For me, the best part of this episode was actually how characters that didn’t have much time to shine in the first season are now getting some more attention. Naomasa’s fight was pretty amazing, and we’ve finally got to see Neshinbara’s powers, which are simply amazing, as he can make all of his words come true. As it couldn’t be avoided, though, he has a worthy adversary in Shakespeare. Due to that, next episode will definitely be interesting, as we have a fanfic writer up against a renowned author. Entertaining stuff, it must be.

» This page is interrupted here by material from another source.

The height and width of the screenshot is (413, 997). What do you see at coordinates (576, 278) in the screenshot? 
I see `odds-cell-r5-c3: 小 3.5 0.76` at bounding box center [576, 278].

But the character I loved the most to see shine was definitely Naruze. She’s not one of my favorite characters, nor did she manage to be of much help to the situation, but she deserved that screen time, and simply her courage, standing by herself against those four was very nice to see. I would just have loved to understand what happened as Asama took that bow shot at her. They spoke in code, but as I can’t understand kanji, the solving that appeared in Asama’s screen meant nothing at all to me. Either way, I felt bad for her for not managing to do anything. It’s such a shame she’s lost her flying broom (sorry, can’t remember all the armaments names in these series!) last season.

As expected, this season started with an episode full of both action and information dump, which can be hard to take on, but is always a pleasant experience. Either way, I don’t think this was a great start, but it was still a pretty good one, as long as all the info left hanging is further explained later on. Meanwhile, I’ll be looking forward to next episode.